The greatest danger facing America is a possible nuclear attack from Russia. This danger is not something imaginary. Russian nuclear missiles can reach America in about 30 minutes, reducing America’s cities to rubble. Unlike Russia, America has no anti-ballistic missile defenses and no national shelter system. Furthermore, political changes in Russia have not reduced the danger of nuclear war. According to former CIA analyst Peter Vincent Pry, there has been a five-fold increase in nuclear war scares since the collapse of Communism.

What accounts for the increased danger?

We have to look at Russia with an eye to previous defector warnings about Kremlin strategy. Americans need to reconsider the importance of KGB defector Anatoliy Golitsyn, who predicted the collapse of the Soviet Union several years before it happened. Golitsyn’s 1984 book, “New Lies for Old,” alleged that the coming Soviet collapse would be orchestrated by the KGB in order to disarm the West. Gen. Jan Sejna, a high ranking Czech defector, made a similar claim in his 1982 book, “We Will Bury You.” In 1967 Sejna learned of a plan to fake the collapse of the Warsaw Pact. This plan hoped to advance the arms control process, encourage Western disarmament, and alter the balance of power in Russia’s favor.

Golitsyn and Sejna — two significant defectors from the Communist bloc — both described a long range Soviet plan. Both of them said this plan involved a grand deception, unprecedented in scope. Western policy-makers did not believe Golitsyn or Sejna’s statements. Secretary of State Henry Kissinger, for example, refused to consider the possibility of a Soviet plan. “One of the basic problems with the West,” explained Sejna, “is its frequent failure to recognize the existence of any Soviet ‘grand design’ at all. Those rejecting this concept unwittingly serve Soviet efforts. …”

To understand why the danger of nuclear war is increasing, we need to remember what Golitsyn and Sejna said about the final moves envisioned by Soviet deception planners. In 1984 Golitsyn predicted a future Russian military alliance with China. This alliance would be formed towards the end of the “final phase” of the long range strategy, when Russia would turn the tables on America and emerge with renewed strength. Golitsyn’s 1984 book suggested that the end of the “final phase” would roughly correspond with the year 1999. A quick review of recent events shows the accuracy of this astonishing prediction.

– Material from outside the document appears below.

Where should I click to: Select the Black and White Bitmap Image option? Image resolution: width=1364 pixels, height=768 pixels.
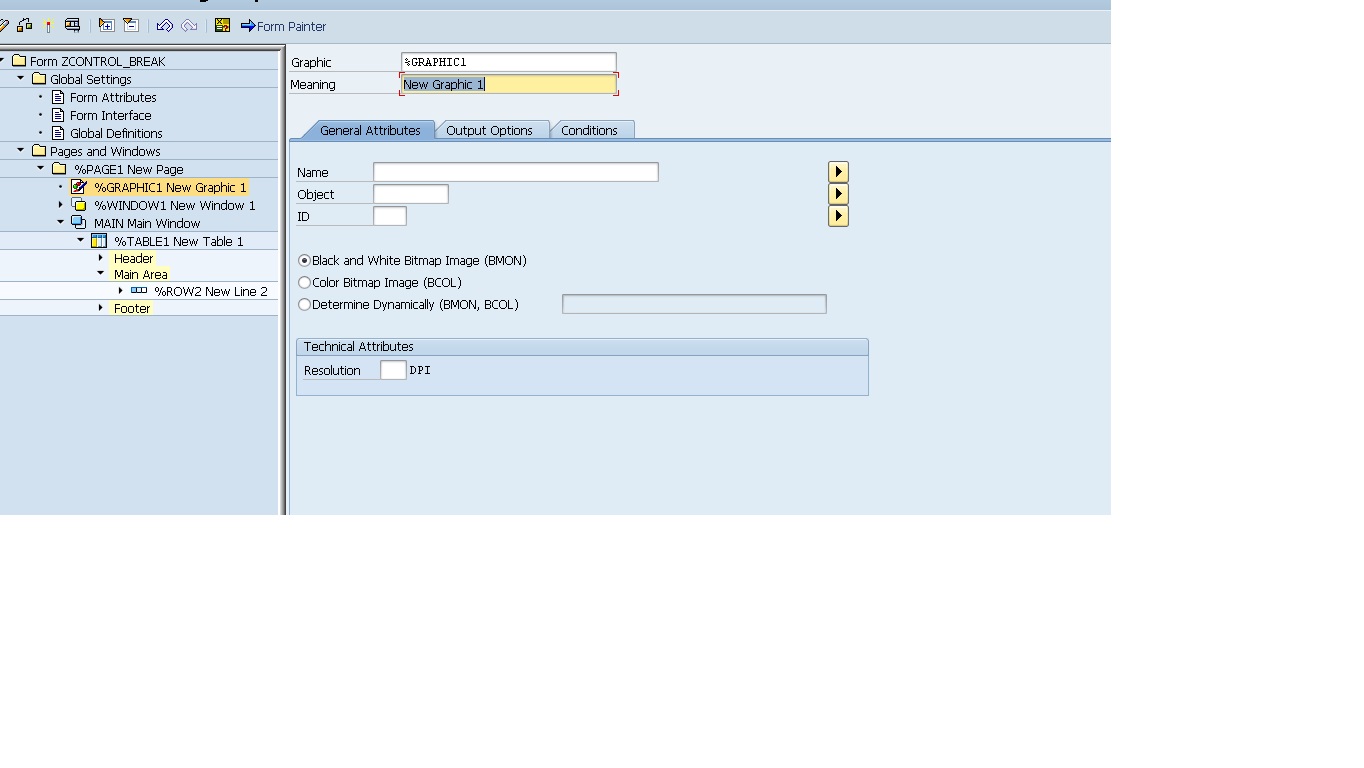304,260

Consider Golitsyn’s overall description of the future: First, the West disarms after Communism’s “collapse”; then, Russia forms a military partnership with China while both countries increase their military power.

Accurate predictions need to be credited. If Golitsyn’s allegations about a Soviet long-range deception are true, then Gorbachev and Yeltsin were never our friends. In that context, an increase in war scares may not be entirely accidental — but intentional. In fact, every time Russia prepares its nuclear forces for launch, or sends its ballistic missile submarines to sea, America’s reaction is studied by Russian specialists. Is there a weakness in U.S. early warning systems? Can these systems be bypassed or fooled? How quickly can America get her submarines to sea and her bombers into the air?

One can almost hear Russia’s top generals saying, “Let us test the Americans.”

It should be noted that the Norwegian rocket launch of January 1995, which momentarily triggered panic among the Russian generals, was definitely not such a “test.” This case is interesting because of its psychological implications. Russia’s generals feared that a harmless science rocket was part of an EMP precursor attack on their communications infrastructure — a standard opening move in a nuclear war. Given America’s generosity toward Russia, and the good relations that existed at the time, the generals’ had no reason to fear a NATO attack. It might be argued, however, that their momentary panic suggests a bad conscience. In other words, no one is more paranoid of being robbed than a thief. And nobody is more frightened of a surprise nuclear attack than those who are plotting one themselves.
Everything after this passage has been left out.